— START OF RECORD SET —
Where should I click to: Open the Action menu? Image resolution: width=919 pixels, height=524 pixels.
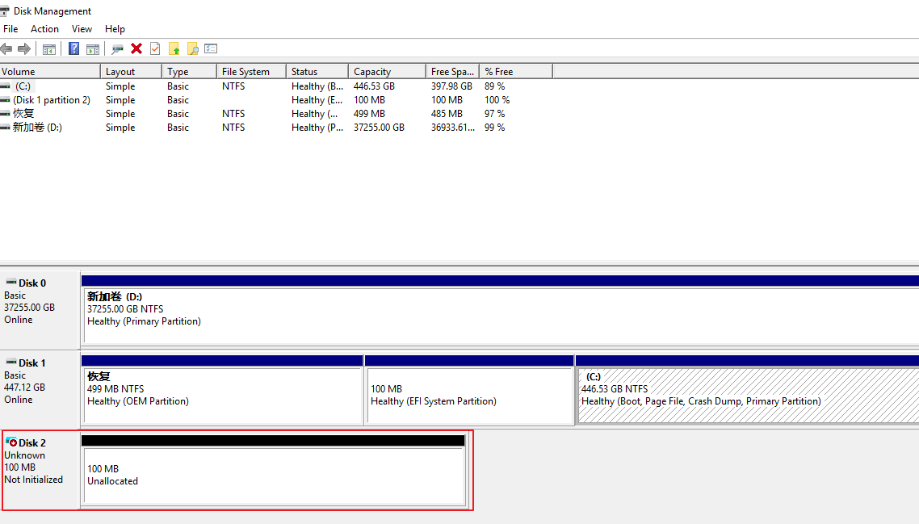click(44, 29)
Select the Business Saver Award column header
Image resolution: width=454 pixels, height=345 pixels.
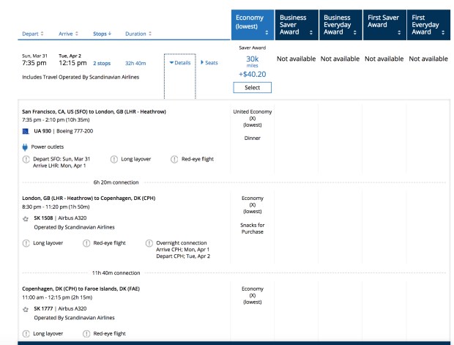(x=297, y=26)
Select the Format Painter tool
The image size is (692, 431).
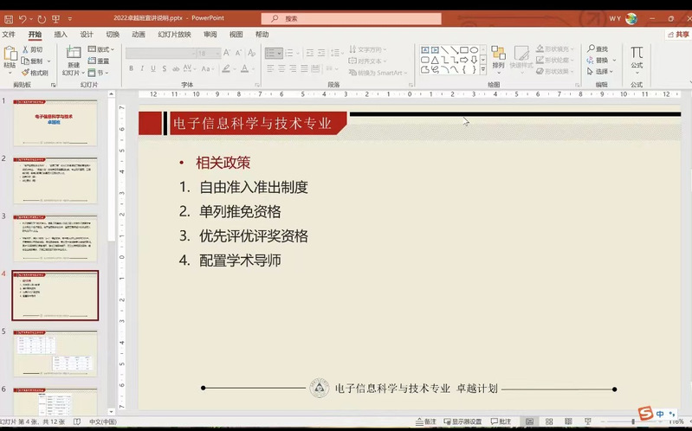point(35,73)
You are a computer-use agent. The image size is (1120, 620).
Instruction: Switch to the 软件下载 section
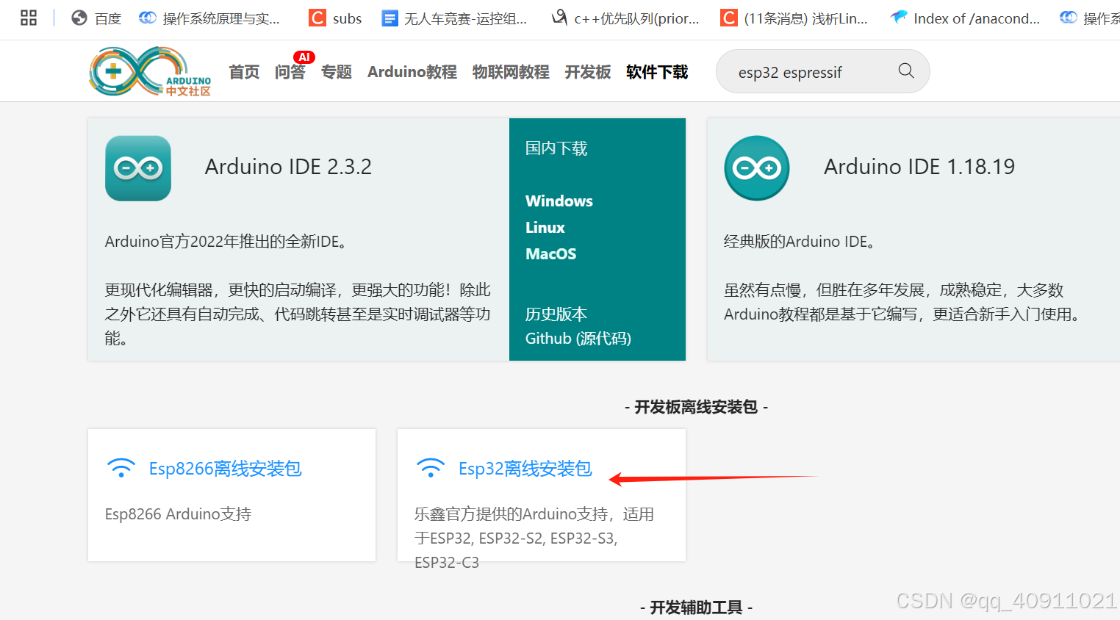(656, 72)
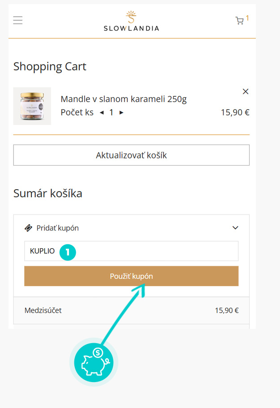Remove Mandle v slanom karameli from cart

tap(245, 92)
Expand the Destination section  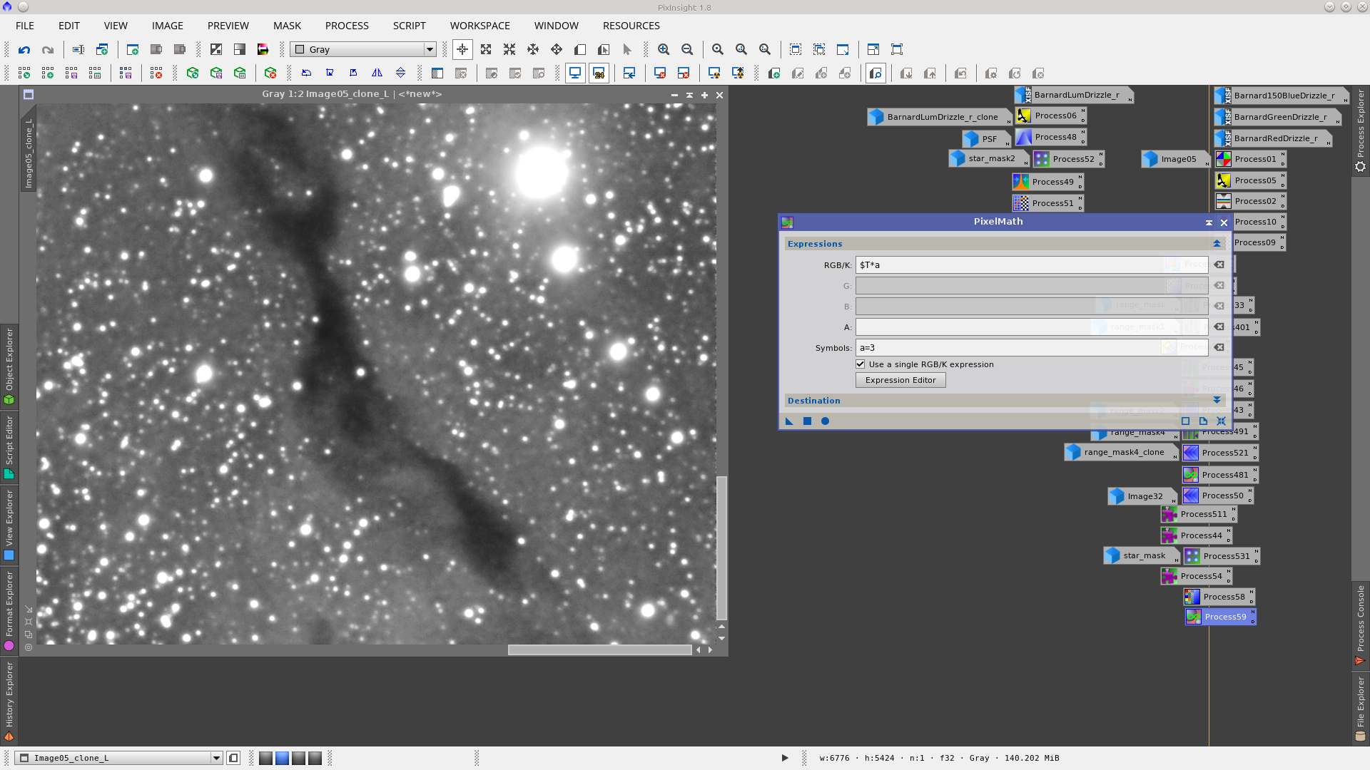pyautogui.click(x=1217, y=401)
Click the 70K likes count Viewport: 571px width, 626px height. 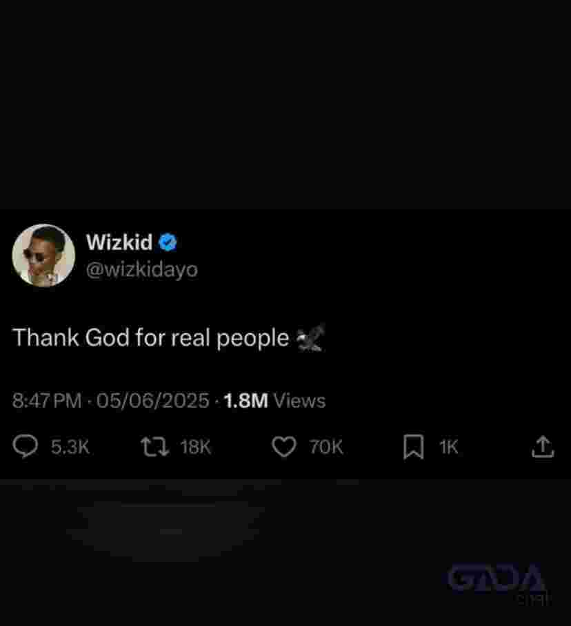[x=326, y=447]
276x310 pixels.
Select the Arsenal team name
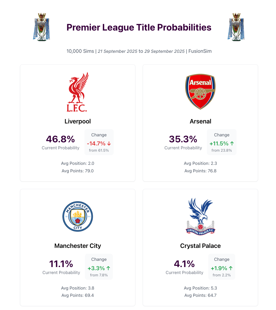200,121
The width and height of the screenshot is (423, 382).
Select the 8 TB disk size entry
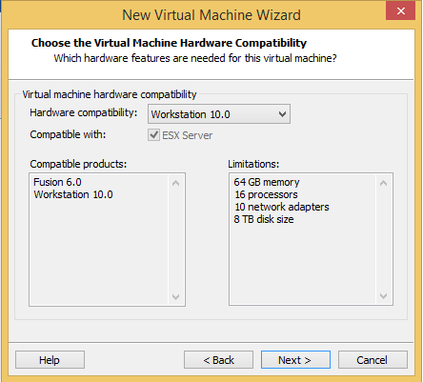264,219
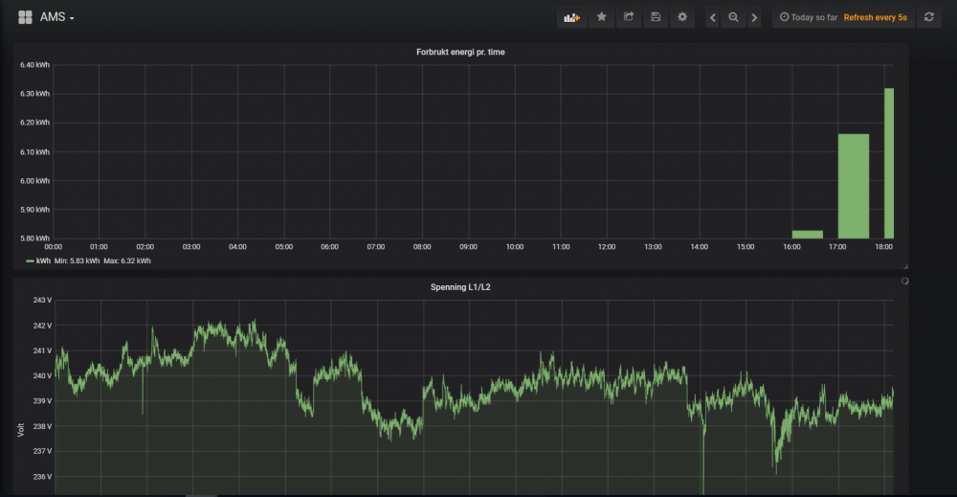The height and width of the screenshot is (497, 957).
Task: Click the 18:00 energy bar
Action: point(889,163)
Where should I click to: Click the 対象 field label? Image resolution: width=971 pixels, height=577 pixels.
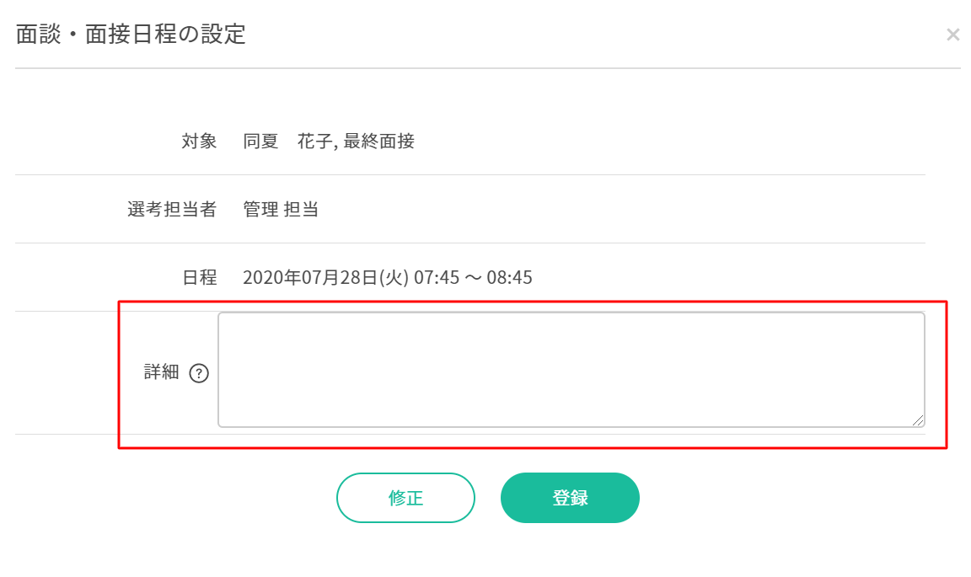(199, 141)
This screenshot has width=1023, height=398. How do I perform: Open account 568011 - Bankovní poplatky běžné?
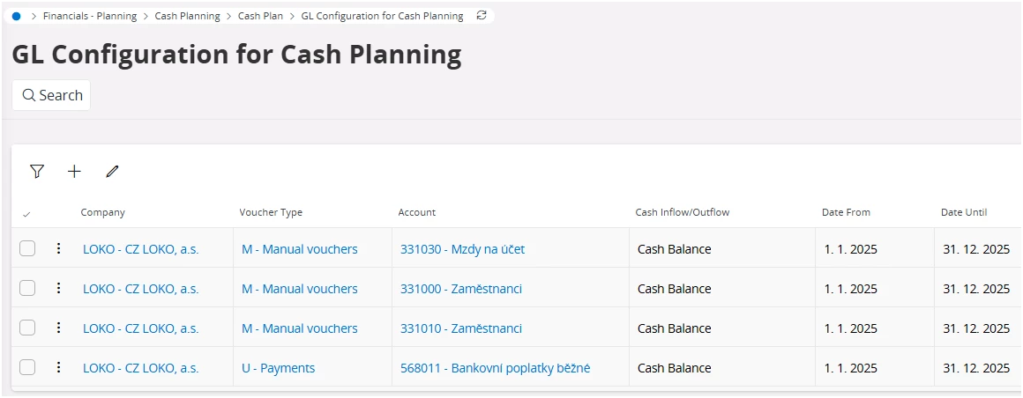click(496, 368)
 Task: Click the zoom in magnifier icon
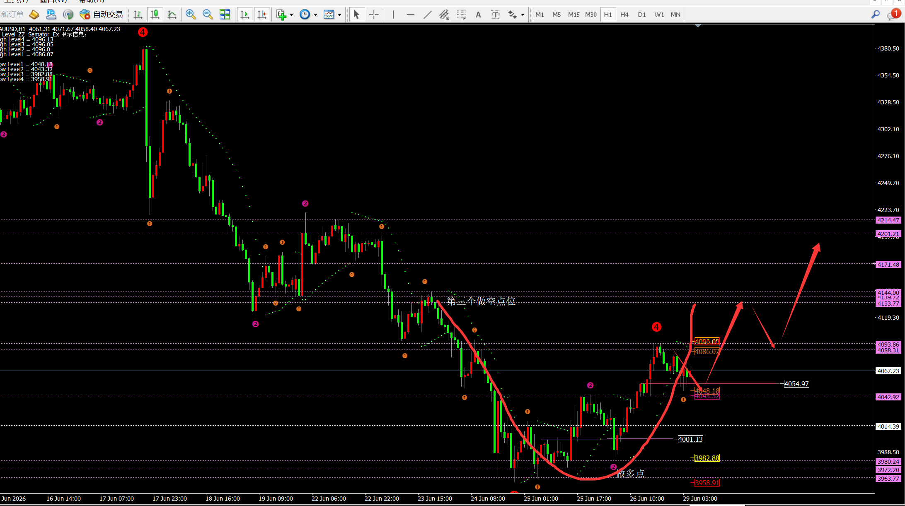[191, 14]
— END OF RECORD SET —
Please copy out the entries from the beginning through the line containing "(x=297, y=26)", keeping the requests, and add 86 to every coordinate in the answers. Leave the pictures out.

ANSWER IN FULL:
Where should I click to: Open the Action menu? Image resolution: width=919 pixels, height=524 pixels.
click(130, 115)
Select the Business Saver Award column header
Image resolution: width=454 pixels, height=345 pixels.
(x=383, y=112)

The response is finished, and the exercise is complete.